Gleichzeitig ist Hubig zufolge klar: Wer im digitalen Raum Straftaten begehe, müsse dafür zur Rechenschaft gezogen werden können. Dafür brauche es die Klarnamenpflicht aber nicht. Es genüge, wenn sich die Identität von Straftätern im Nachhinein ermitteln lasse, erklärte Hubig. "Daran arbeiten wir, zum Beispiel mit der Einführung der vorsorglichen Speicherung von IP-Adressen." Einen Gesetzentwurf, mit dem Internetzugangsdienste verpflichtet werden sollen, IP-Adressen für drei Monate zu speichern, habe sie bereits im Dezember vorgelegt, erklärte Hubig.

Fernandes war vergangene Woche mit Vorwürfen der digitalen sexualisierten Gewalt gegen ihren Ex-Mann Christian Ulmen an die Öffentlichkeit gegangen. In Spanien brachte sie ihre Vorwürfe zur Anzeige, die Justiz auf Mallorca prüft diese derzeit nach eigenen Angaben. Sie umfassen demnach Aneignung des Personenstandes, Geheimnisverrat, öffentliche Beleidigung, regelmäßige Misshandlung und schwere Drohungen. Ulmen selbst bestreitet die Anschuldigungen, es gilt die Unschuldsvermutung.
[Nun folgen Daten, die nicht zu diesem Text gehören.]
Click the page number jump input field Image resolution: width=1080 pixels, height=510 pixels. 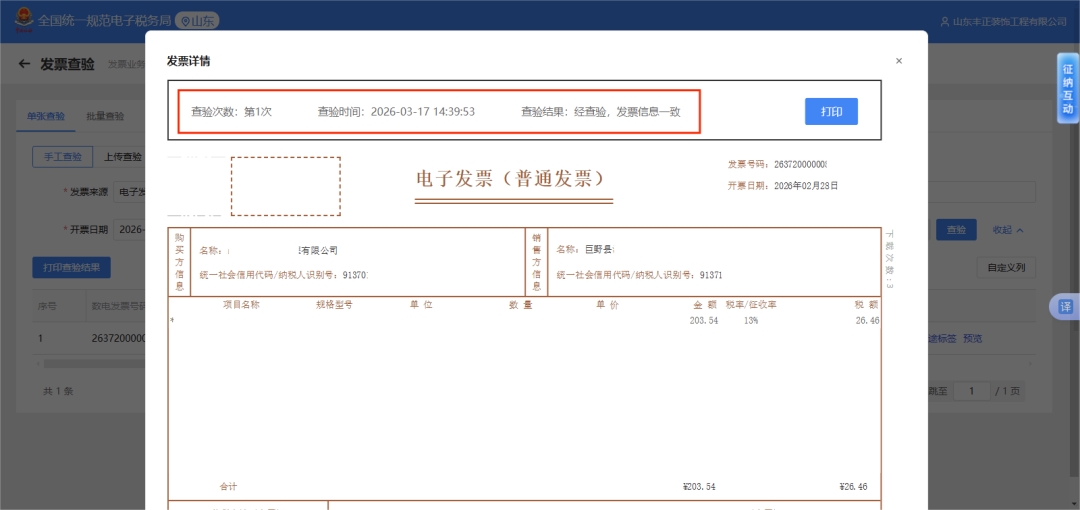[970, 391]
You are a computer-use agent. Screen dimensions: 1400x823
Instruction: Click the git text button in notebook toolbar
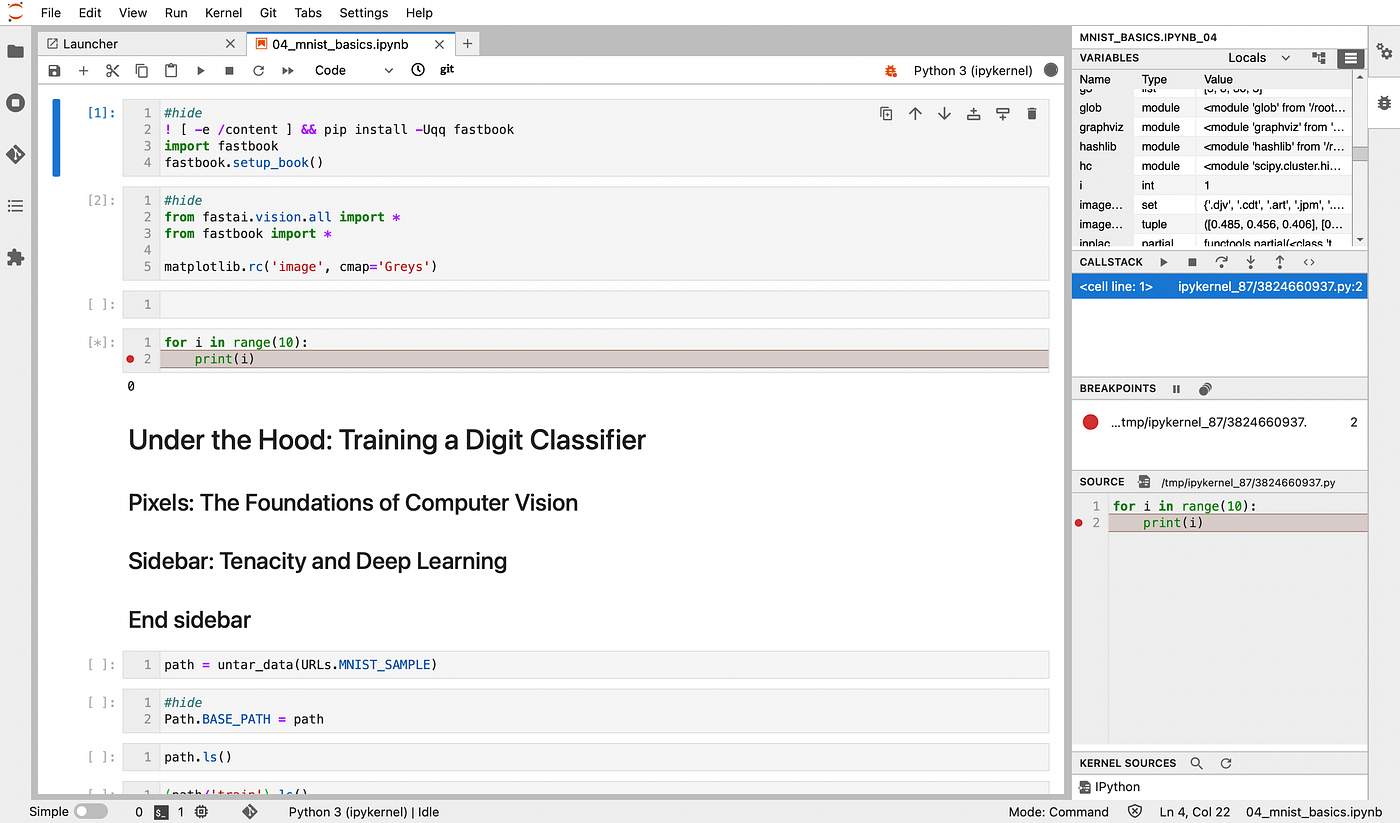click(446, 70)
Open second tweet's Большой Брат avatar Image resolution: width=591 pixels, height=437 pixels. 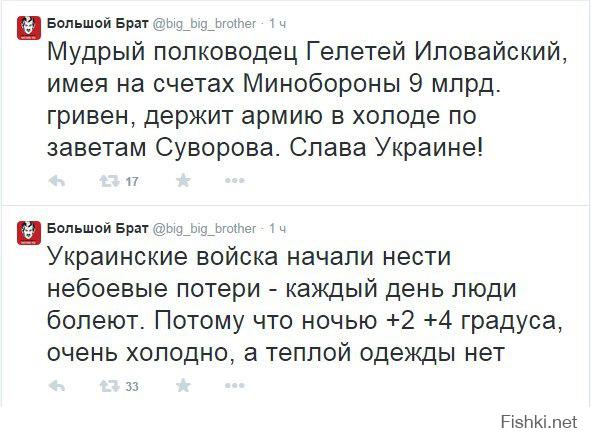point(29,233)
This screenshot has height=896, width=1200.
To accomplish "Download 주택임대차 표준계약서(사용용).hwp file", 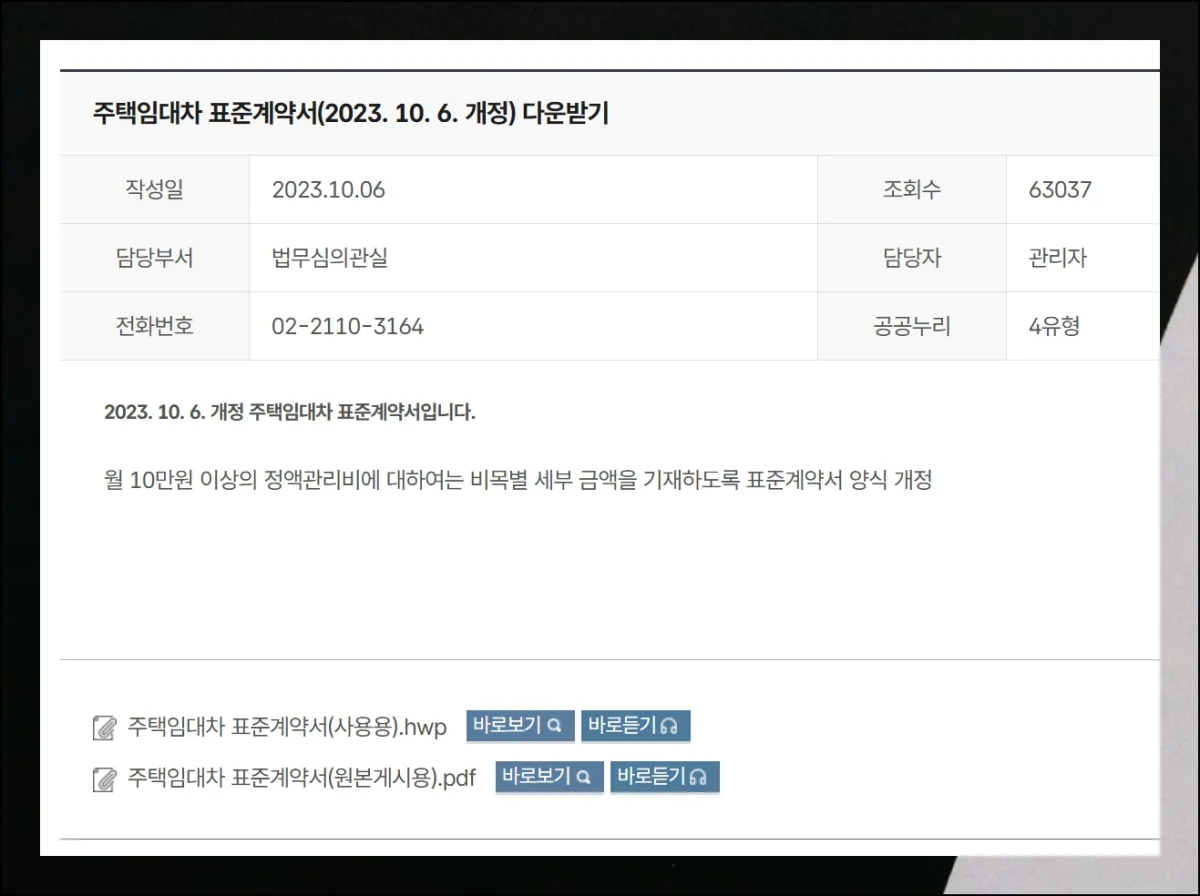I will click(287, 726).
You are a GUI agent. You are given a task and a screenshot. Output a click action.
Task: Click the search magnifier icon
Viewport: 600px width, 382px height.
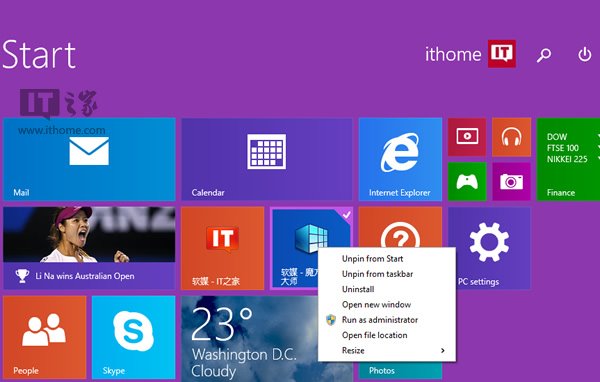point(544,55)
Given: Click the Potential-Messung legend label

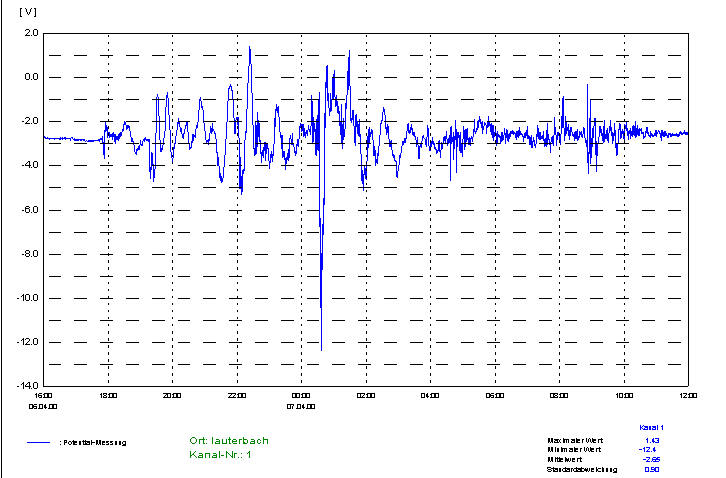Looking at the screenshot, I should click(x=93, y=442).
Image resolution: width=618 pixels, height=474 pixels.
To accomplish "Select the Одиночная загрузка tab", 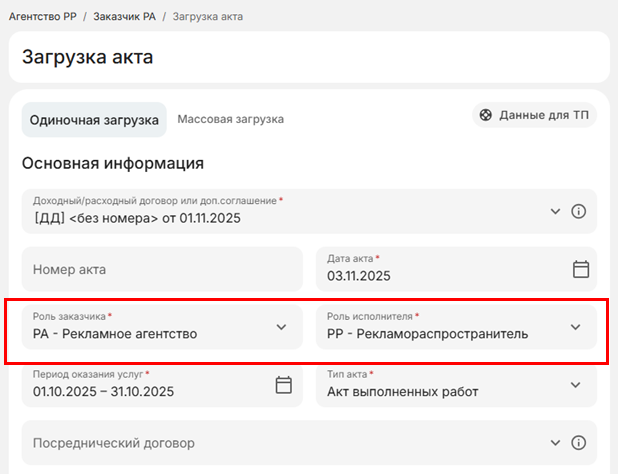I will (94, 120).
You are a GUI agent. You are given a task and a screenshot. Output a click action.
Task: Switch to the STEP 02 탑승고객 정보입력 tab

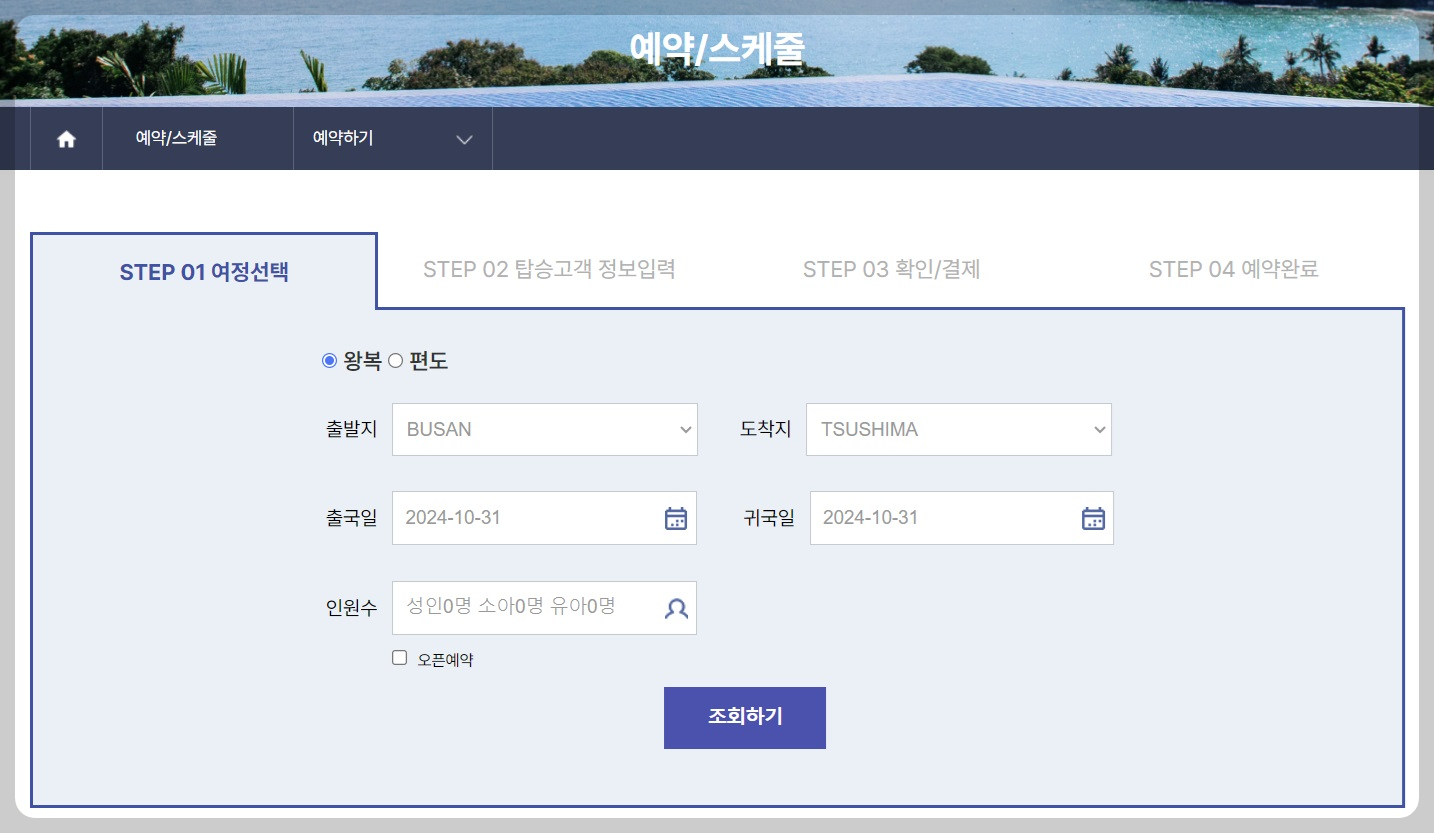tap(551, 269)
Hubig hatte nach Bekanntwerden des Falls und der damit einhergehenden Empörung und Solidarität mit der Schauspielerin angekündigt, rasch Gesetzeslücken zu schließen. Derzeit ist beispielsweise das bloße Herstellen gefälschter pornografischer Aufnahmen hierzulande nicht strafbar und auch "nicht notwendigerweise jede Form des Verbreitens", wie ein Sprecher von Hubig kürzlich ausgeführt hatte.